NFL teams use the NFL Draft to replenish their rosters and replace free agents they may have lost. They are usually guaranteed a starting player from the first round, although you could also land a lemon sometimes (JaMarcus Russell, Ryan Leaf, Trent Richardson, etc). The second and third rounds of the NFL Draft are good for snagging players who drop out of the first round for a variety of reasons and project players. Rounds four through six are where some teams try to find a steal and others build up their depth charts with rotational pieces.
The seventh round of the draft is where most players are taken who are likely to end up on the practice squad or even as a backup on the active roster if they are lucky. As we have seen in the past, even someone picked in the final round of the NFL Draft can find success and, sometimes, as a starter.

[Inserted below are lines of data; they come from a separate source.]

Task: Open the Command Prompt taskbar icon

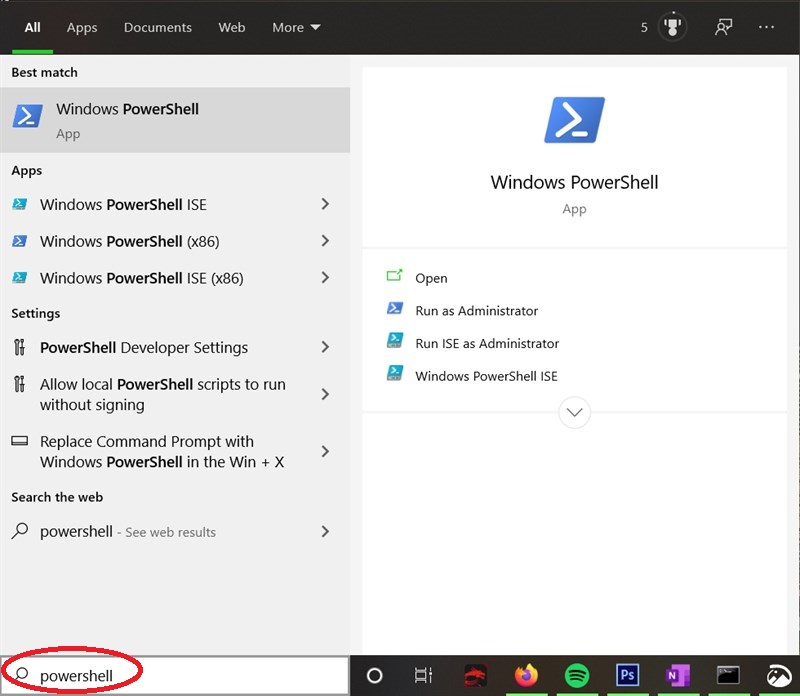Action: (x=728, y=676)
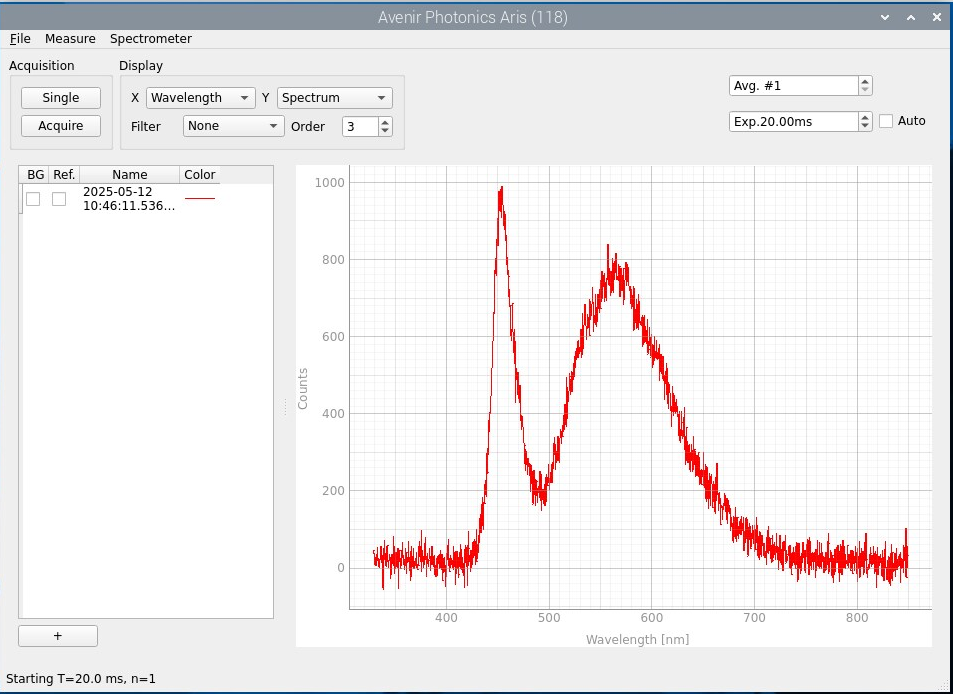
Task: Increase averaging count with up arrow
Action: (x=865, y=82)
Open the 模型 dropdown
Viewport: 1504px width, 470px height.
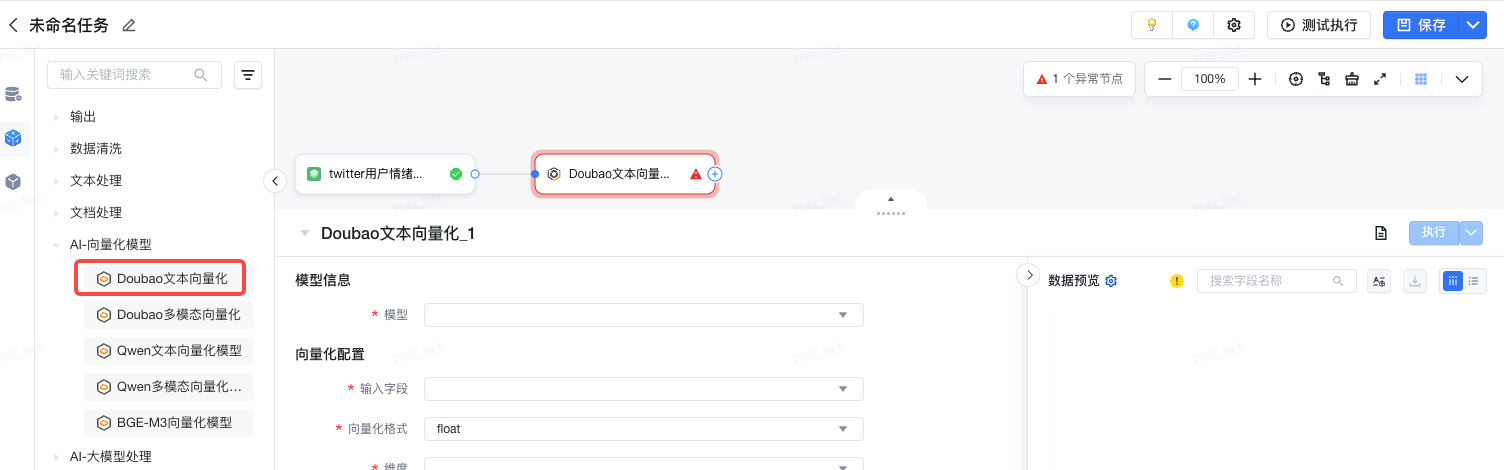(643, 315)
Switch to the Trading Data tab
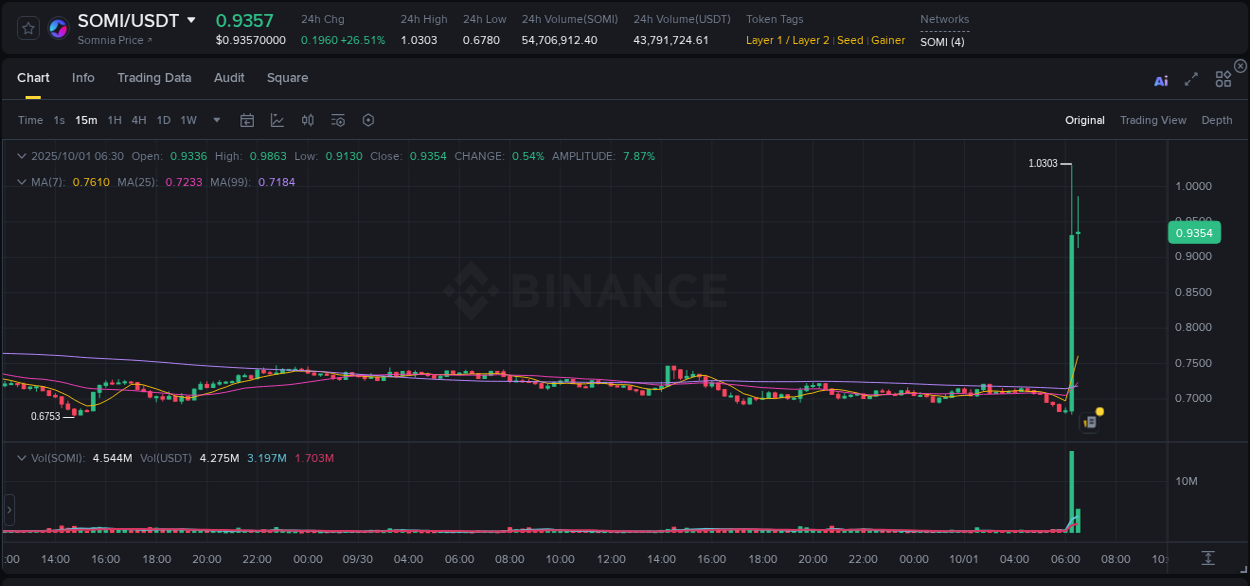The image size is (1250, 586). click(x=154, y=77)
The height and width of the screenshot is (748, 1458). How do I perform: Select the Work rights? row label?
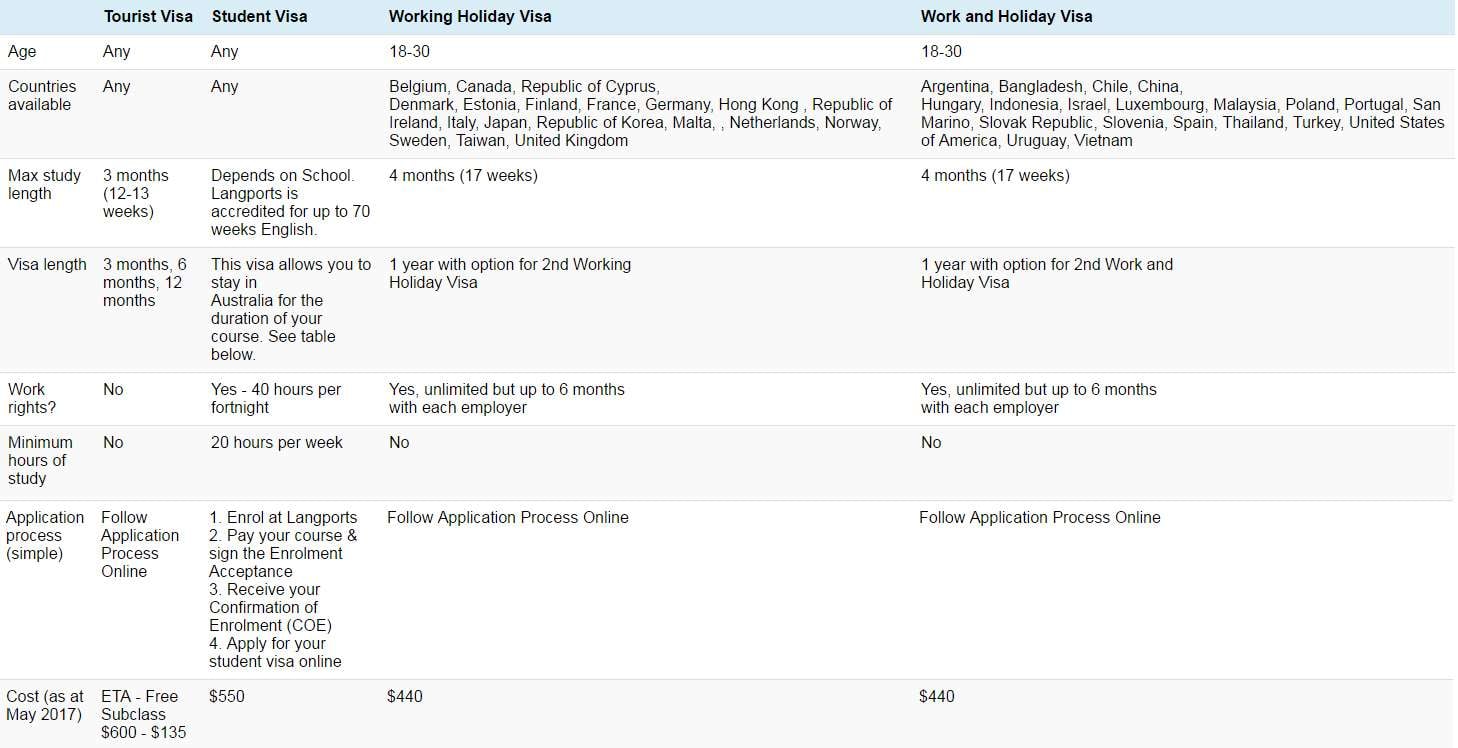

Top 5 NFL players drafted in 7th round of NFL Draft
#1 - TE Shannon Sharpe - 1990 NFL Draft
Shannon Sharpe is currently one of the main voices of FS1, but he was also once a seventh-round selection in the 1990 NFL Draft. The Denver Broncos drafted him out of Savannah State, and Sharpe turned out to be a much better star than the first tight end taken in the draft. Eric Green went 21st overall to the Pittsburgh Steelers.
Sharpe played from 1990 to 2003, with two separate stints with the Broncos and a two-year stint with the Baltimore Ravens. He won two consecutive Super Bowls with Denver and even won one with the Ravens. As a four-time First-Team All-Pro, 8-time Pro Bowler, and the record holder for the most receiving yards in a game by a tight end (214), it is no surprise that he was elected into the Pro Football Hall of Fame in 2011. To this day, Sharpe is still regarded as one of the best tight ends in NFL history.
#2 - WR Julian Edelman - 2009 NFL Draft
Julian Edelman was a quarterback at Kent State for four seasons, but played wide receiver for the New England Patriots when they drafted him in the seventh-round of the 2009 NFL Draft. When you have Tom Brady, no other quarterback really stands a chance. Knowing this, Edelman made the slow transition into a wide receiver. The rest is history, as we now know.
Edelman didn't have more than 37 catches in a season through his first four years. But then in 2013, he broke out with 105 catches, 1,056 yards, and six touchdowns. He quickly became one of Brady's favorite targets for the next seven seasons, having a total of three 1,000-yard seasons along the way. More importantly, Edelman became one of the best postseason receivers in history with five 100-yard games and going over 300 in two of them.
#3 - K Gary Anderson - 1982 NFL Draft
Gary Anderson made the list despite getting drafted by the Buffalo Bills in 1982 and failing to make the roster. He bounced back by making the roster for the Pittsburgh Steelers, where he played 13 seasons. Anderson played 23 total seasons with five different teams and currently ranks third all-time in points scored.
Anderson's career field goal percentage is 80.1%, and he only missed seven extra points in 827 attempts. In 1998, he became the first kicker to convert every field goal and extra-point attempt in a single regular season. However, Vikings fans will forever remember him as the man who missed the critical field goal in the 1998 NFC Championship Game.
#4 - QB Ryan Fitzpatrick - 2005 NFL Draft
Ryan "FitzMagic" Fitzpatrick has had quite the storied career since entering the league in 2005. He has become the most historic journeyman quarterback in league history, with stints on nine different teams in 18 years. The Harvard graduate was drafted by the St. Louis Rams, but was traded to the Cincinnati Bengals after two seasons.
Fitzpatrick is the only NFL player to have thrown a touchdown pass with eight different franchises and became the first quarterback to throw for 400+ yards in three consecutive games. This sentence basically sums up his entire career.
#5 - RB Bo Jackson - 1987 NFL Draft
Bo Jackson was the first overall pick in the 1986 NFL Draft by the Tampa Bay Buccaneers, but how did he make the list? After refusing to sign his contract, Jackson took his talent to the Kansas City Royals to play baseball. In the 1987 draft, the Raiders decided to draft him in the seventh round in a gamble. Jackson agreed to sign if he could play both baseball and football.
Jackson played only four seasons, but averaged 5.4 yards per carry in his career. A hip injury cut his career short, but Jackson was still a highly notable seventh-round pick.